I always endeavour to do so, Presiding Officer, and I learned everything that I know from John Swinney, so I am grateful to him for the reminder of behaviour.
I am genuinely long enough in the tooth to remember that, for the last two years of a UK Labour Government, when the SNP was in government here, the money that was passed on to Scotland for the NHS was diverted away from it by the SNP to be spent on other things. Had the SNP not done that, the NHS would be at least £1 billion better off in the budget now.
Let us roll forward to 2021, when the SNP’s NHS recovery plan promised more than £1 billion of investment to increase NHS capacity, reform the delivery of care and quickly get everyone the treatment that they needed. Humza Yousaf presented a flagship network of national treatment centres, with at least 40,000 additional elective surgeries and 40,000 procedures per year by 2026, increasing to 50,000 in the years after. By 2026, an additional 1,500 staff would be recruited to work in those national treatment centres.
Those plans were apparently costed and worked out. Audit Scotland, in a scathing report in September 2023, warned about delays. Now, many of those national treatment centres have been cancelled or postponed for years. The result of that incompetence is that planned operations continue to lag well behind pre-pandemic levels: 60,000 fewer operations were carried in 2023 out than were performed in 2019.
Those cancellations and delays are already impeding the recovery of our NHS, and waiting times are getting even longer for people who are waiting for in-patient treatment. That is nothing less than an insult to the almost one in six Scots who are on an NHS waiting list and the hard-working NHS staff who are simply trying to do their jobs in a broken system.
Audit Scotland has described Scotland’s NHS as directionless, risking patient safety and on the brink of breakdown. Health is fully devolved, and responsibility lies with the SNP Government. The Deputy First Minister, like the rest of the Government, is at pains to blame everybody else, but there comes a point when a little self-reflection is required. After 17 years in power, the SNP has left the health service at breaking point, with extreme overcrowding and long waiting times threatening patient safety.
Let me focus on capital. There has been a 10 per cent cut to the capital budget for the Scottish Government over the next five years, but there has been a 100 per cent cut to the capital for new health projects. National treatment centres that are critical to tackling waiting times have been delayed for years in Ayrshire and Arran, Lanarkshire, Lothian, Grampian, and Tayside. They are all gone and there is no answer about what will happen now to tackle waiting lists.

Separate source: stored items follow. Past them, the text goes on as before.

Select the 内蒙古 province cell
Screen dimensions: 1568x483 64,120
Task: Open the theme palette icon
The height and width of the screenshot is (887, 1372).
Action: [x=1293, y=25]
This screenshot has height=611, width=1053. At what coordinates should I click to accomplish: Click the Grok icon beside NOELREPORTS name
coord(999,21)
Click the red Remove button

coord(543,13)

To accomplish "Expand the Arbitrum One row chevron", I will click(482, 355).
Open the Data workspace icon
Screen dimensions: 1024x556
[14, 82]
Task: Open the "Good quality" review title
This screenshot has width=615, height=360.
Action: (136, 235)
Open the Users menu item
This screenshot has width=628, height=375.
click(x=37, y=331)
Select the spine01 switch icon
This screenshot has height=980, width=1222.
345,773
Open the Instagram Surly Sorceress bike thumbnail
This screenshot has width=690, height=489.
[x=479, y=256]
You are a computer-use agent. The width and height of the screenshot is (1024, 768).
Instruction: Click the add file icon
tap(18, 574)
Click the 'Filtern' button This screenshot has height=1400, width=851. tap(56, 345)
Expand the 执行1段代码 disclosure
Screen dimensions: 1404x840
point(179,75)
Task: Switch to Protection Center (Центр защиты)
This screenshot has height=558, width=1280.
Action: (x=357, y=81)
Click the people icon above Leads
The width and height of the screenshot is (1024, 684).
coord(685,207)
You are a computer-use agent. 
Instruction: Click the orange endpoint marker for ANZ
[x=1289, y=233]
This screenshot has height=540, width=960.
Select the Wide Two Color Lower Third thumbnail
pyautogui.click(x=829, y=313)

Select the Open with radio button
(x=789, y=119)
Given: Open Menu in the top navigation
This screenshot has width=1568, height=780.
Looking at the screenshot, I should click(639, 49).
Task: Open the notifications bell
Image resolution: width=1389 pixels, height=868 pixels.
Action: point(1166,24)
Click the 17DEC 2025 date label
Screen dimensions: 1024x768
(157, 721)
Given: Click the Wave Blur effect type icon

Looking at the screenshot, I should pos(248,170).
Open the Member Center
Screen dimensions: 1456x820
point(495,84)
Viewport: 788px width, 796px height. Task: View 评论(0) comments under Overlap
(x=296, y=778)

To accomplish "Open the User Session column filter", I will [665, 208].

People in the Highlands are waiting for the redesign of Caithness general hospital and the revamp of Raigmore’s maternity services, which are now parked on the shelf. Lochgelly and Kincardine in Fife, the Liberton GP practice, the Gilmerton GP practice, East Calder in Lothian and Greenferns in Aberdeen have all been denied desperately needed health centres. Funding has been pulled from the Edinburgh eye pavilion, despite promises to the contrary, and a new cancer centre in Lothian has been delayed. A promise to publish the revised capital investment plan alongside the budget has been broken. There is no transparency from the SNP—there is just more secrecy.
Where has the capital gone? What is it being spent on? Overpriced replacement ferries are costing almost four times the original, at almost £400 million, and they are seven years late. What other capital projects will be cancelled or delayed? Will it be the A9 or the A83 at the Rest and Be Thankful? The reality is that we simply do not know.
The crisis in social care deepens. Care packages are cut, contracts are handed back, staff morale is low and the number of vacancies is growing.
The SNP can spin out of this in any way it wants to, but this is a Government that has lost control and is financially incapable of running the country. The real-terms decline in funding to the NHS is an insult, as is the real-terms cut to the social care budget, and the impact of those cuts will impede the recovery of our health and social care services for decades to come. SNP ministers have, for years, promised patients and staff that they would deliver state-of-the-art national treatment centres, but despite almost 830,000 Scots being on waiting lists for tests and treatment, those promises have been broken.
The people of Scotland should not have to pay the price of SNP incompetence. That is why Scottish Labour cannot vote for the budget today and why only Scottish Labour can be trusted to support our NHS and social care services and their dedicated staff, so that they can deliver for the people of Scotland.